Towards Better Cancer Vaccines via Identification of Important Neoantigens and T Cell Populations
Tumor cells have identifying surface markers that the immune system can in principle attack, but vaccination against those surface markers in order to encourage an anti-tumor immune response has been hit and miss. Researchers here dig deeper into the mechanisms that may explain this variability in response, and thus allow a more viable approach to patient-specific cancer vaccines that will more effectively rouse the immune system to target cancerous cells.
When cells begin to turn cancerous, they start producing mutated proteins not seen in healthy cells. These cancerous proteins, also called neoantigens, can alert the body's immune system that something has gone wrong, and T cells that recognize those neoantigens start destroying the cancerous cells. Eventually, these T cells experience a phenomenon known as "T cell exhaustion," which occurs when the tumor creates an immunosuppressive environment that disables the T cells, allowing the tumor to grow unchecked.
Scientists hope that cancer vaccines could help to rejuvenate those T cells and help them to attack tumors. In recent years, they have worked to develop methods for identifying neoantigens in patient tumors to incorporate into personalized cancer vaccines. Some of these vaccines have shown promise in clinical trials to treat melanoma and non-small cell lung cancer. "These therapies work amazingly in a subset of patients, but the vast majority still don't respond very well. A lot of the research in our lab is aimed at trying to understand why that is and what we can do therapeutically to get more of those patients responding."
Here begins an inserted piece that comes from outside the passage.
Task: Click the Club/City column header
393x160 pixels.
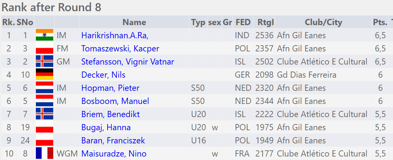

Previous studies have shown that of the hundreds of neoantigens found in most tumors, only a small number generate a T cell response. Now a new study helps to shed light on why that is. In studies of mice with lung tumors, the researchers found that as tumor-targeting T cells arise, subsets of T cells that target different cancerous proteins compete with each other, eventually leading to the emergence of one dominant population of T cells. After these T cells become exhausted, they still remain in the environment and suppress any competing T cell populations that target different proteins found on the tumor. However, researchers found that if they vaccinated these mice with one of the neoantigens targeted by the suppressed T cells, she could rejuvenate those T cell populations. "If you vaccinate against antigens that have suppressed responses, you can unleash those T cell responses. Trying to identify these suppressed responses and specifically targeting them might improve patient responses to vaccine therapies."